Лисицын посмотрел в камеру, потом отвернулся. Оглядел свою комнатку, словно оценивая.

– Знаешь, дело не в девушках. В каком-то принципе. Ну вот что тебе, тоже вроде нестарому, мешает завести жену и детей? Явно ведь не лень и не охота к перемене мест.

– Если честно – устал я от них.

– Или взгляды?

– Что ты имеешь в виду? Ах, нет, совсем не это.

– А вот я скорее это. Я был знаком несколько лет назад с одной из этих, – Лисицын потряс «Новую газету», точно шкодливого щенка. – Нет, сначала я, конечно, не знал, кто она и откуда. Да и она, обо мне тоже. Но потом все ненароком выползло наружу, только у нее на квартире. Кстати, там присутствовали и родители, так что ор был в три глотки. Оказывается, папаше менты почки отбили во время одного из тогдашних «маршей несогласных». То ли сам такой дурак, то ли за дочкой присматривал.

– Я раз чуть не попал под такую раздачу, так что можешь не уточнять.

– Но ты бы послушал этих либералов, когда они на меня орали. Боже ж ты мой, сколько в них гонора, сколько спеси, злобы и презрения. Я настолько опешил, что дослушал их до конца. Позднее я понимал, насколько интересен урок, а тогда – меня будто ушатом мочи облили.

– Прекрасно тебя понимаю.

– Нет, это надо пережить.

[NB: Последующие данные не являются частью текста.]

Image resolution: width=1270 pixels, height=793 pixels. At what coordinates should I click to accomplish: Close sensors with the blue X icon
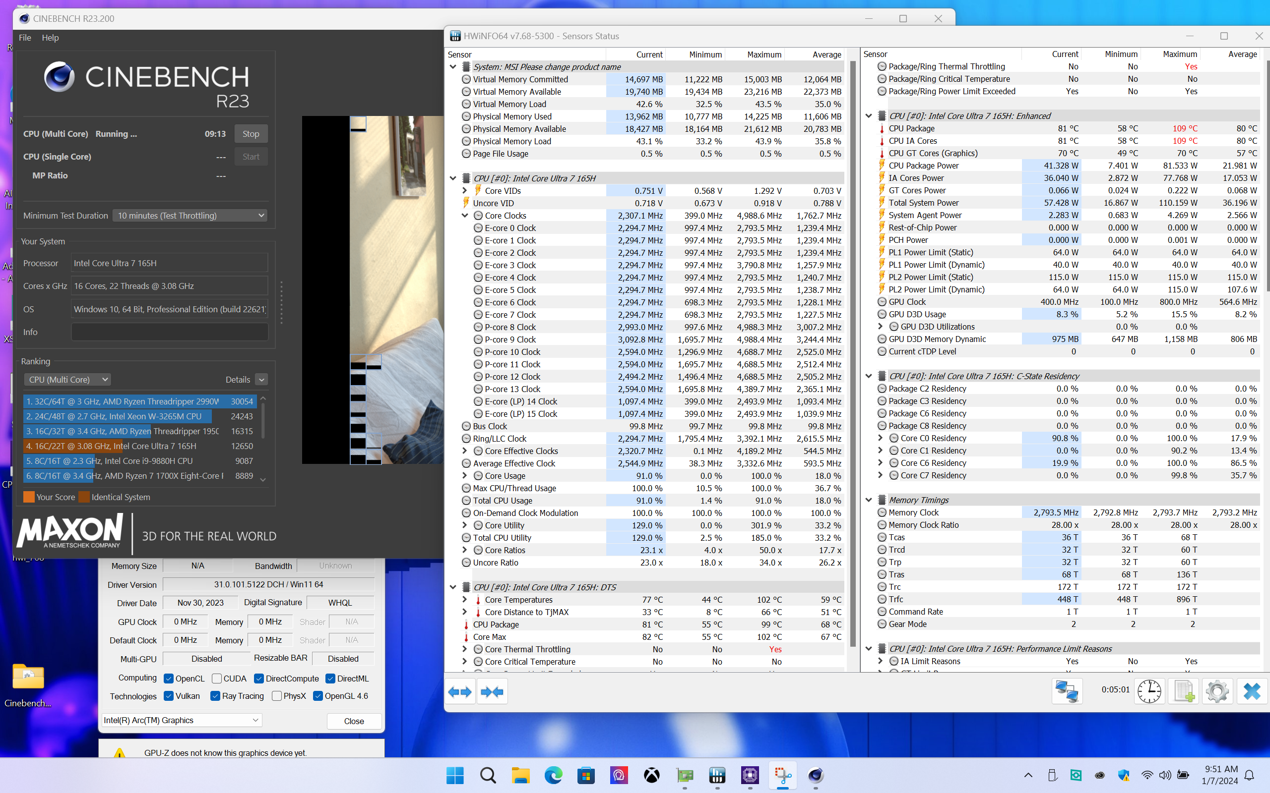[1252, 691]
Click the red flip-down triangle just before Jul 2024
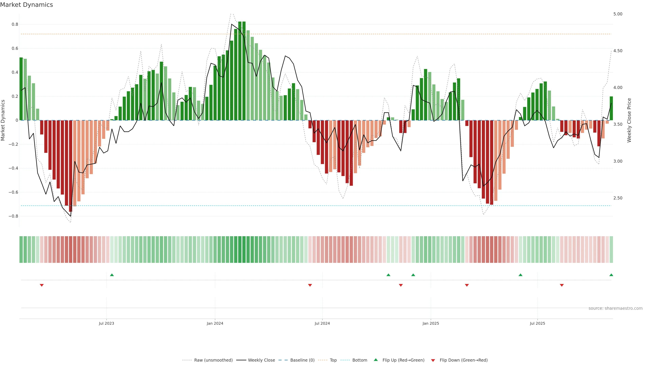The image size is (651, 366). 310,285
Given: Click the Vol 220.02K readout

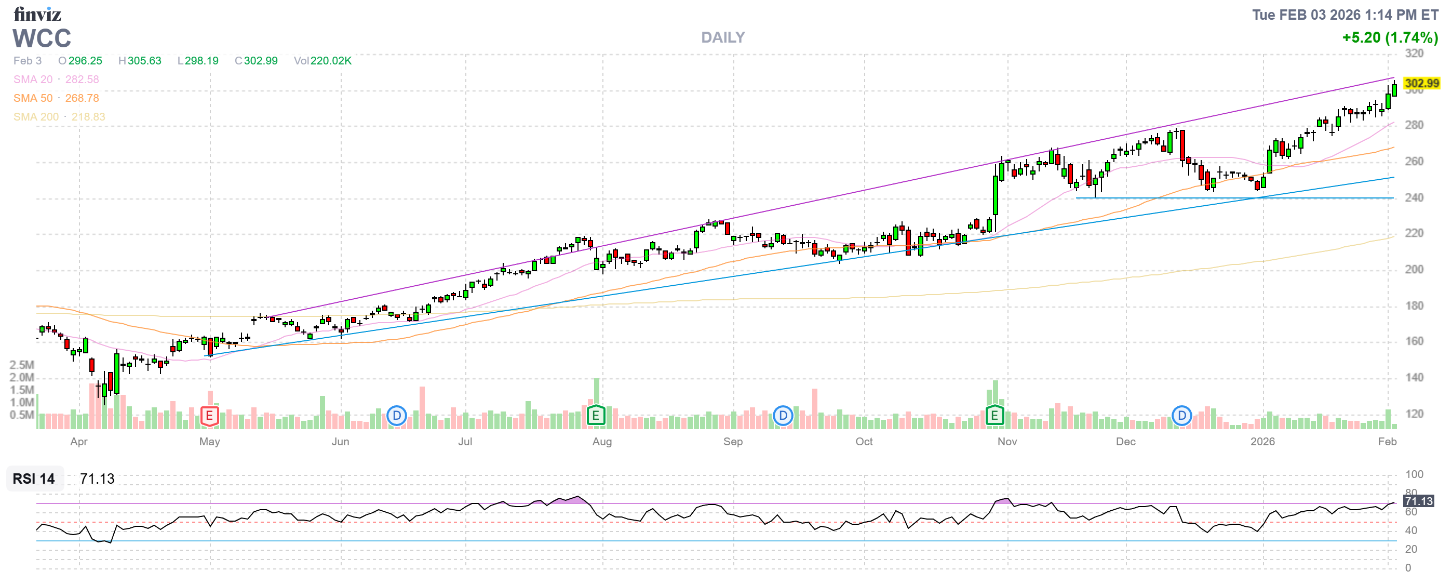Looking at the screenshot, I should 322,61.
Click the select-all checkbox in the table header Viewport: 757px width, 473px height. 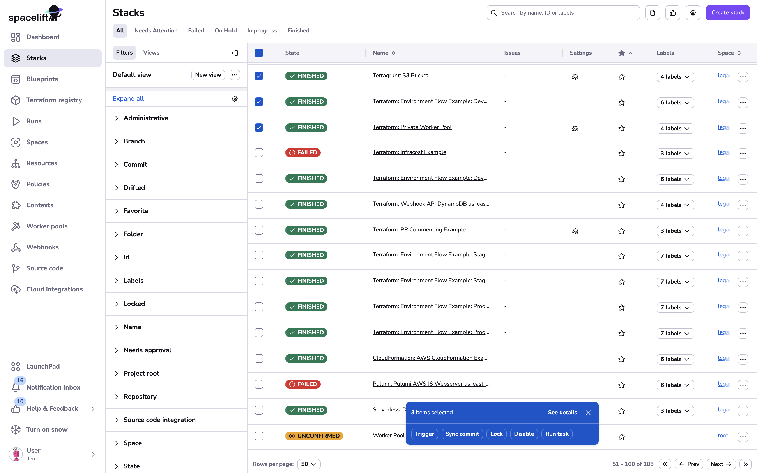pos(259,53)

Сперва они защищали Касьянова, дескать, бывший премьер их икона, великий человек и демократ в одном лице. Что только он вытащит Россию из той… сам понимаешь, откуда, куда загнал ее режим Пашкова. Можно подумать, Касьянова не Пашков на эту должность назначал. Но дальше было куда интересней. Вся их либеральная шантрапа, что сейчас из Лондона носу не кажет, буквально спит и видит, как бы спасти Россию, едва нынешняя власть почувствует, что народ в количестве человек двадцати соберется на Новой площади и запротестует во весь голос, то вся чекистская камарилья в панике, побросав чемоданы и переодевшись в женское платье, убежит обратно в Питер.